The 4 Easy Steps to Create Your First Power BI Dashboard
An introduction to Microsoft Power BI data visualization for beginners
By simplifying complex facts and figures, data visualization can reveal actionable business insights from raw data. Data visualization is one of Microsoft’s pillar products. Power BI lt= 4 Weeks Power BI Program is a free web service or comes with Office 365 business. Creating a custom dashboard report is as easy as clicking a few mouse buttons.
Before you begin using the visualization tool Power BI, make sure that you have registered for an account. You can use your corporate email address or if you are a student, use your university email address, to signup.
Once you have completed the registration process, follow this step-by-step tutorial and create your custom dashboard.
Step 1: Gather the data
Once you launch Power BI, your first step is to gain access to the data you wish to analyze.
A Microsoft Excel workbook can be used to import your dataset. Using Office 365, click the Get Data button on the bottom of the navigation pane or lower left corner of the screen to access Power BI.
Files are available in the navigation pane. Click Files and navigate to where your Excel Workbook is located. Select your file by clicking the Connect button. Processing takes a little while, and the length of the file has a large impact on the processing time.
After the file has been imported, you will see a blank workspace. From the navigation pane on the left, choose the dataset you have imported. The blank workspace should then change into a visualization creation tool. You will see navigation panes on the right with a multitude of options.
Step 2: Explore your dashboard
Power BI provides various icons for representing different visualizations. There are a variety of charts available such as bar graphs, column graphs, stacked bar graphs and columns, pies, half-donuts, line graphs, area graphs, and waterfall charts – all presented using icons. Take the time to familiarize yourself with these charts.
The right pane also has a Fields section which allows you to choose and switch between various data fields.
Consider the following example: suppose the dataset you imported has a table with columns (fields) like employee name, employee age in years, salary range, salary increase over the last 10 years, employee address, and employee ID.
In the right pane, you can select a chart type based on what you want to display by checking the checkbox for each data field.
To display a pie chart of employee salary ranges, you can check the age checkbox in the right pane and then select the chart type. Pie charts are the best way to show how many employees have salaries in the various salary ranges.

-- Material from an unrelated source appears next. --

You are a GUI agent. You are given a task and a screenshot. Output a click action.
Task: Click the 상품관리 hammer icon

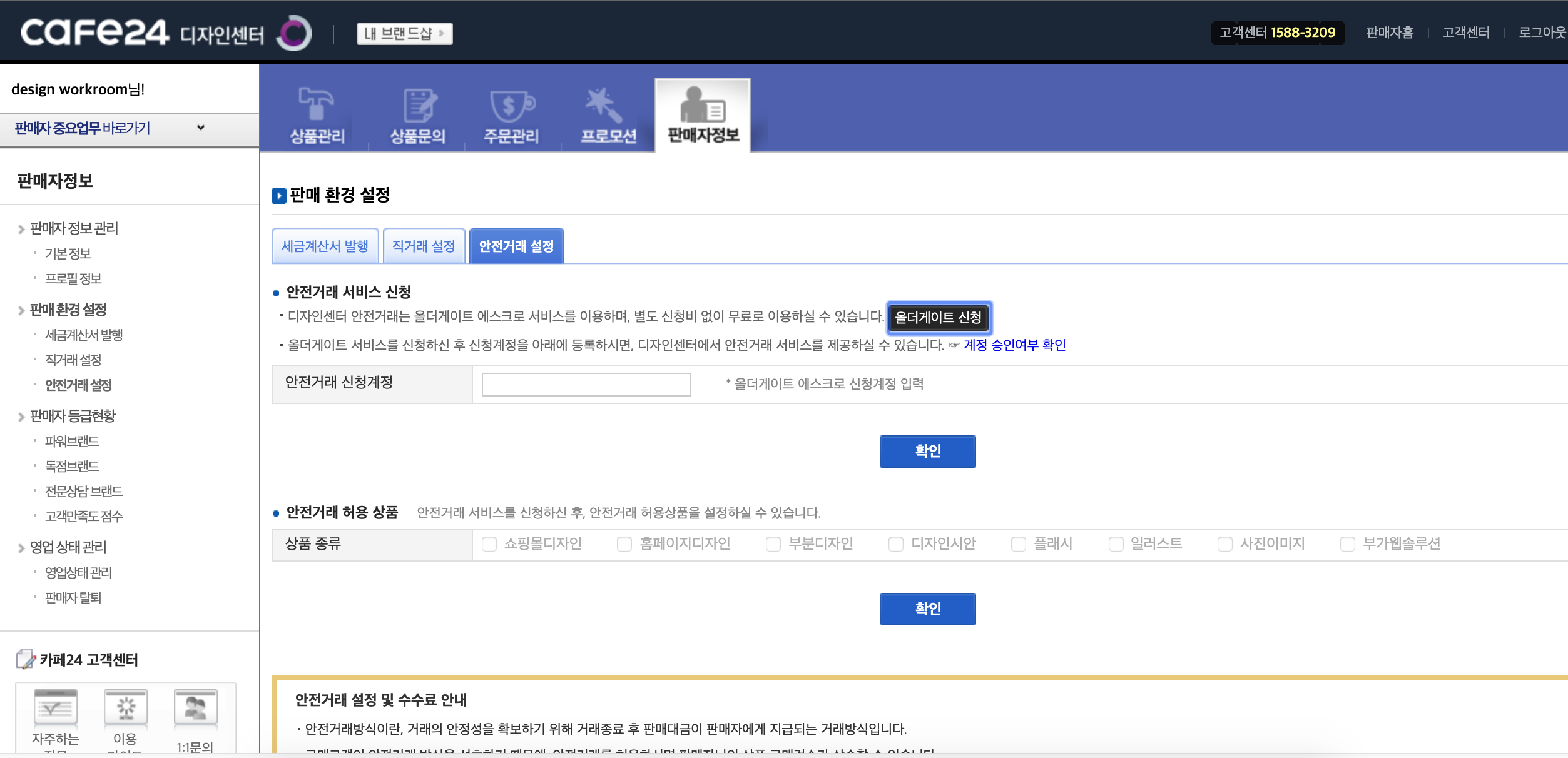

Step 3: Choose the right chart
You have created your dashboard and are well on your way, but choosing the right kind of chart for the kind of data you have will be equally important. Data visualization can present false indicators if it is not done properly.
Here are some strategies to keep in mind:
There are four general classifications of charts based on their functionality:
Pie charts are most useful for showing composition as a percentage. Just make sure all values sum to one hundred.
Comparison and composition are shown together in stacked charts.
Scatter plots are the best way to visualize a relationship between two variables. A good example would be to examine how the number of years an employee has worked for the company varies by salary.
Bar charts and column charts are mostly used for distribution and comparison. You can display the salary range versus the number of employees on a bar chart. This can show a comparison among different ranges of salary. They can also be used to show periodic data.
Line charts and area charts are used for comparison. They are the most suitable for viewing time series data. For instance, if you wish to see how the salary of an employee has grown over the last 10 years, a line chart will give you the best visual representation.
Step 4: Save & publish your dashboard
The dashboard has been created and populated with insightful charts. Click on the Save button on the toolbar. The charts in Power BI will keep updating as the Excel sheet is updated since they are based on Excel data.
In addition, you can share the dashboard with your colleagues via the Power BI service.
Custom Power BI data visualization
It’s easy to get started with Microsoft’s premier data visualization software. Customizing Power BI for your organization and gaining maximum insight into your business data, however, is more challenging.